Si scrive Dat, si legge eutanasia – Sarebbe questa la “morte dignitosa” invocata dell’Alta Corte di Londra? Il giudice Nicholas Francis, leggendo il dispositivo della sentenza, lo ha spiegato proprio così: “È con la più profonda tristezza nel cuore, ma anche con la più grande delle attenzioni per l’interesse del piccolo Charlie, che ho preso la decisione. Va permesso a Charlie di morire con dignità”. Sono parole che colpiscono nel profondo, non solo perché risulta oltremodo inaccettabile che la vita e la morte siano messe ai voti in un’aula di tribunale, ma soprattutto perché alla vittoria della morte sponsorizzata su un innocente, vengano associate parole come “interesse del piccolo”, “cuore”, “dignità”, facendo così passare il peggior atto criminale come il supremo gesto d’amore. Come si è arrivati a tanto? Occorre ricordare che il suicidio assistito e l’eutanasia nel Regno Unito sono illegali e punibili sino a 14 anni di reclusione, anche se nell’ultimo decennio le spinte per renderli accettabili sono state incessanti. E’ invece presente da anni una legge sul fine vita  – simile a quella in discussione al Parlamento Italiano – la quale è necessaria e sufficiente ad imporre la morte per via giudiziaria. Lo dimostra appunto il caso di Charlie, ove persino i genitori sono completamente estromessi dalla decisione sulla vita e la morte del proprio figlio su cui lo Stato e la magistratura hanno l’ultima parola.

Sperare contro ogni speranza – Dal canto loro i coniugi Gard stanno regalando al mondo la testimonianza di una forza e di una speranza sovrumane, eppure possibili.
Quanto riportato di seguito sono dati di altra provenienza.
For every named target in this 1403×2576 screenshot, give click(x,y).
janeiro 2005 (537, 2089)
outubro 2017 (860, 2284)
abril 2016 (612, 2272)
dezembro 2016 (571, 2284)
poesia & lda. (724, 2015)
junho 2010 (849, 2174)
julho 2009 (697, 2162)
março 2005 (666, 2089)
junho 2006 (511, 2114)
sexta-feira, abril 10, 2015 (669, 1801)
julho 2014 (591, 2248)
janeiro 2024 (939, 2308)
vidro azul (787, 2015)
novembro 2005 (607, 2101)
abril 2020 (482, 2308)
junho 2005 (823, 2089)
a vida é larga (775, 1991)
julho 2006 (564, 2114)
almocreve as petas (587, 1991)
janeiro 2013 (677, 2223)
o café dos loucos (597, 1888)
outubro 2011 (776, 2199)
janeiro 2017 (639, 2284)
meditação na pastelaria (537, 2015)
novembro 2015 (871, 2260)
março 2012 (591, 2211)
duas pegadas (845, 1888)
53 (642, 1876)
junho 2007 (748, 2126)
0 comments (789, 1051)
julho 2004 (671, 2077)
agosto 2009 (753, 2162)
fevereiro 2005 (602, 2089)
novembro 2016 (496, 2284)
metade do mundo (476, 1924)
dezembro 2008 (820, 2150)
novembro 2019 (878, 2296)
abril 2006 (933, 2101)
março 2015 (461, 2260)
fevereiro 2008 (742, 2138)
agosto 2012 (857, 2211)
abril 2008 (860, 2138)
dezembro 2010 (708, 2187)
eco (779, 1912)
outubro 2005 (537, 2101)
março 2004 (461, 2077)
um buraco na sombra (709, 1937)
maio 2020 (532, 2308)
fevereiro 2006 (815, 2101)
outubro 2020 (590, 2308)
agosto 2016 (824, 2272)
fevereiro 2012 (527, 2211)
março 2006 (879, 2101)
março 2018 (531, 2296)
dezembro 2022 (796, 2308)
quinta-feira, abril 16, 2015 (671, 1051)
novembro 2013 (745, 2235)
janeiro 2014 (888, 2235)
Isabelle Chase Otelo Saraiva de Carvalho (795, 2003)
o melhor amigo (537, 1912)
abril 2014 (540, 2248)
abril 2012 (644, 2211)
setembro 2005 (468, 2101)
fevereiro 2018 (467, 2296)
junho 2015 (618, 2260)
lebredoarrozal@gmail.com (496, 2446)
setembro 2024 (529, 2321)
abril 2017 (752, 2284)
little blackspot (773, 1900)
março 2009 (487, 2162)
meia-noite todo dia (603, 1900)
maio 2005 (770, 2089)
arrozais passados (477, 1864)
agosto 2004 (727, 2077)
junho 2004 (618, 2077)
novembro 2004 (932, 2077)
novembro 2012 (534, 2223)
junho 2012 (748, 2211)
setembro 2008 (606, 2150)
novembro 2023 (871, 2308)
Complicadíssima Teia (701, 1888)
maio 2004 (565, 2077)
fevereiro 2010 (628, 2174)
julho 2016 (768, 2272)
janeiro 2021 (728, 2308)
Al verdetto di morte dei medici hanno risposto con una campagna online che ha riscosso un successo incredibile dimostrando la presenza attiva di un popolo che si oppone alla cultura della morte imposta dal potere. Oltre a numerosissime manifestazioni di affetto e solidarietà, i genitori di Charlie sono riusciti a raccogliere 1,25 milioni di sterline da oltre80mila donatori per coprire le spese di un trattamento sperimentale negli Stati Uniti. Trattamento che, dopo la sentenza di martedì, Charlie non potrà più iniziare. Il tempo corre, la malattia procede, ma la famiglia Gard non si arrende ed è pronta a combattere in appello per ribaltare il verdetto dei giudici. Continuando a sperare contro ogni speranza.